Perlu diketahui bahwa hingga saat ini terdapat sembilan negara yang memiliki senjata nuklir dengan jumlah yang tercatat mencapai 14.500 unit. Merujuk data dari Asosiasi Kontrol Senjata dan Federasi Ilmuwan Amerika, Rusia memiliki senjata nuklir terbanyak yakni 6.800 senjata. Setelah itu rekor berikutnya dipagang AS dengan total 6.500 senjata nuklir. Negara lainnya yang memiliki senjata nuklir yakni Prancis dengan 300 senjata, Cina (270 senjata), Inggris (215 senjata), Pakistan (130-140 senjata), India (120-130 senjata), Israel (80 senjata), dan Korea Utara (10-20 senjata). Data jumlah angka untuk saat ini mungkin tidak akurat, karena seiring dengan perubahan waktu mungkin saja mereka terus memproduksi sehingga jumlahnya bertambah secara diam – diam. Kedua, data mengenai persenjataan dikatgorikan data rahasia sehingga sangat mungkin data yang dilaporkan banyak yang ditutupi. Di lain sisi, dua negara yang memiliki stok senjata nuklir terbesar yakni AS dan Rusia tidak lagi terikat dalam kesepakatan pengendalian senjata. Oleh karenanya bisa jadi jumlah senjata tersebut terus bertambah jika tak ada kesepakatan baru di tahun-tahun mendatang.
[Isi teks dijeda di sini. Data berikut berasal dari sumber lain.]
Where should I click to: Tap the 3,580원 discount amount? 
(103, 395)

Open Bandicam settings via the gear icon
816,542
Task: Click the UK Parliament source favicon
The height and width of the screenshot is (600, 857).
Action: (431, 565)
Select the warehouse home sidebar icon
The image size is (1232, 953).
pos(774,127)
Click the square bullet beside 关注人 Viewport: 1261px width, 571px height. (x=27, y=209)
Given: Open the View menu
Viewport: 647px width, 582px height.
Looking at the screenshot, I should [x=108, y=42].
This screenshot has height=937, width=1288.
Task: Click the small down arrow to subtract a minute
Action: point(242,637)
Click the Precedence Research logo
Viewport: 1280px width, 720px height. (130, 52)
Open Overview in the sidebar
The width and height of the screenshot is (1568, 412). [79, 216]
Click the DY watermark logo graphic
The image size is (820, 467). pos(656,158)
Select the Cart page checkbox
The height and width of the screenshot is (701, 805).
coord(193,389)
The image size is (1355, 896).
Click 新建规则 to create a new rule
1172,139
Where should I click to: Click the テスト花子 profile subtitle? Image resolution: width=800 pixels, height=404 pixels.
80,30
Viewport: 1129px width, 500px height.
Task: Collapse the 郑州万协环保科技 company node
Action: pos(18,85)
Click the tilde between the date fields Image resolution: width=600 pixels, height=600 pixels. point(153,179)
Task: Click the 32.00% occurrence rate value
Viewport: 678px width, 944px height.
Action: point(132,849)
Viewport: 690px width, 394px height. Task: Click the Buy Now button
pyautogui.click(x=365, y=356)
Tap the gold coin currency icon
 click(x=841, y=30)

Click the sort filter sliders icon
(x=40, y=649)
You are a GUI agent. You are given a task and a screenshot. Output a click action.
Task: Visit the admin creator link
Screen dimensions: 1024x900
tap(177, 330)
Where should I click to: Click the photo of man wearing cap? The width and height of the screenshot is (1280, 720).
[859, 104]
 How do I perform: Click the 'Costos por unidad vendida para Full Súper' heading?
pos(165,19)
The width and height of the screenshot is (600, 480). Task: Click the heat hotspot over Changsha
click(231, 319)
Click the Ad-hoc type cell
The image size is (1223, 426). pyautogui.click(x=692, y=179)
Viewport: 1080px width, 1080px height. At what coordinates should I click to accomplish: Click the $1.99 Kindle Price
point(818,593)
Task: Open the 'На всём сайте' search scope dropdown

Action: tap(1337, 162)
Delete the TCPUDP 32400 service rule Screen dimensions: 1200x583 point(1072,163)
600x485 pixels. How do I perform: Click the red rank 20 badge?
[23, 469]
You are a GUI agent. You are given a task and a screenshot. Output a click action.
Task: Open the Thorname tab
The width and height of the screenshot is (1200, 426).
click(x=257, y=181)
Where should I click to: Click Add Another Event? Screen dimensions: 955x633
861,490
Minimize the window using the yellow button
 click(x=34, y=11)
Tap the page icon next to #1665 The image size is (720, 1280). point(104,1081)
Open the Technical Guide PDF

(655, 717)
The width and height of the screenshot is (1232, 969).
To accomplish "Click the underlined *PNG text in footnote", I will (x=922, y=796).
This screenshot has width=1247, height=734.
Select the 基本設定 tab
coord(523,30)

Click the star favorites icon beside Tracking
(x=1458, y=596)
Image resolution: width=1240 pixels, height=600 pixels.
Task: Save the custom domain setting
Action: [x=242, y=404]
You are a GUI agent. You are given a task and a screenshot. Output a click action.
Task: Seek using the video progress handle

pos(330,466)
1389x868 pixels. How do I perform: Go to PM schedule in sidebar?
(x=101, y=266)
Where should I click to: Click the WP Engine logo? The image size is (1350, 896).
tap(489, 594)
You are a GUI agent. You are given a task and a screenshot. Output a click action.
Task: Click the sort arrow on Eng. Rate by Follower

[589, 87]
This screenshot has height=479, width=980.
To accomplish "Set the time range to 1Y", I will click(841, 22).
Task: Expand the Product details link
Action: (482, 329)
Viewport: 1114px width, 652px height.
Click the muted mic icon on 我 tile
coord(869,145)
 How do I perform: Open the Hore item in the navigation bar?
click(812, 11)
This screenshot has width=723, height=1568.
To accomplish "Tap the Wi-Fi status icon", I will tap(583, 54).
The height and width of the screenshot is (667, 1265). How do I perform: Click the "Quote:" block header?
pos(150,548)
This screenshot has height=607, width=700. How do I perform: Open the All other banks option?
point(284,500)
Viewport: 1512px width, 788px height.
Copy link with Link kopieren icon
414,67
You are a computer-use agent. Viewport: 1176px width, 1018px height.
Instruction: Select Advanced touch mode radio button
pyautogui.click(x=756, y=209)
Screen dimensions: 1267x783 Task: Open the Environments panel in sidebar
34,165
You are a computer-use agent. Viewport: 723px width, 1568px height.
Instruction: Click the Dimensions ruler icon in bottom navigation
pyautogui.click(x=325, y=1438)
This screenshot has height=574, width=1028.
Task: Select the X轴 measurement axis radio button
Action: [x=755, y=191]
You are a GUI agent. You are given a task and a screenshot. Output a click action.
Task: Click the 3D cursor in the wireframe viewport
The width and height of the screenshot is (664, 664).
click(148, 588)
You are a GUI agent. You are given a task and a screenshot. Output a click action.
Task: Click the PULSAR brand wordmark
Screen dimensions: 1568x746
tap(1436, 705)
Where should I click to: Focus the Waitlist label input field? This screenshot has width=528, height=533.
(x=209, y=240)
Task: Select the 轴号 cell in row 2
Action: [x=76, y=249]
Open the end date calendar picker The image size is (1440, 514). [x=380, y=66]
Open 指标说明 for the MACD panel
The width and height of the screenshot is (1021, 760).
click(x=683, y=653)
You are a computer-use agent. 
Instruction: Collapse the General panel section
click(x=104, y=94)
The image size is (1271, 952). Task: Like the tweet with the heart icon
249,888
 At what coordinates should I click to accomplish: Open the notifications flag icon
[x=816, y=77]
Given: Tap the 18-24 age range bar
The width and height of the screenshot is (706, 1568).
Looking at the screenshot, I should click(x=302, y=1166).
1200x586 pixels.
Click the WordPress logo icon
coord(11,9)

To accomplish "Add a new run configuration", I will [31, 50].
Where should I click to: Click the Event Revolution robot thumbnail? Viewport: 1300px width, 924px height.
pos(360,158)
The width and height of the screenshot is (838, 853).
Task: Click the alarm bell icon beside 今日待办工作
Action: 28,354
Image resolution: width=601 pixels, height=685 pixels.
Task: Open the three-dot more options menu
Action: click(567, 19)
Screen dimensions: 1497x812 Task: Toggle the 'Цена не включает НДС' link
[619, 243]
Jika merujuk pada perjanjian kesepakatan nuklir Iran (JCPOA), sebenarnya Iran setuju mengurangi persediaan uranium hingga 98 persen. Iran juga hanya diperbolehkan menambah Uranium 3,6 persen selama 15 tahun. Iran juga harus mengizinkan inspektur internasional masuk ke fasilitas nuklirnya. Sebagai gantinya, sanksi ekonomi terhadap Iran dicabut. Namun Donald Trump memiliki pandangan lain, dimana dimatanya kesepakatan JCPOA dinilai memiliki kecacatan karena tak membahas program rudal balistik Iran, kegiatan nuklir Iran setelah 2025, dan peran Iran dalam konflik Yaman dan Suriah. Oleh karena itu, AS mengusulkan adanya revisi baru untuk kesepakatan nuklir Iran. Tawaran revisi tersebut ditolak oleh Iran yang memilih untuk mempertahankan JCPOA.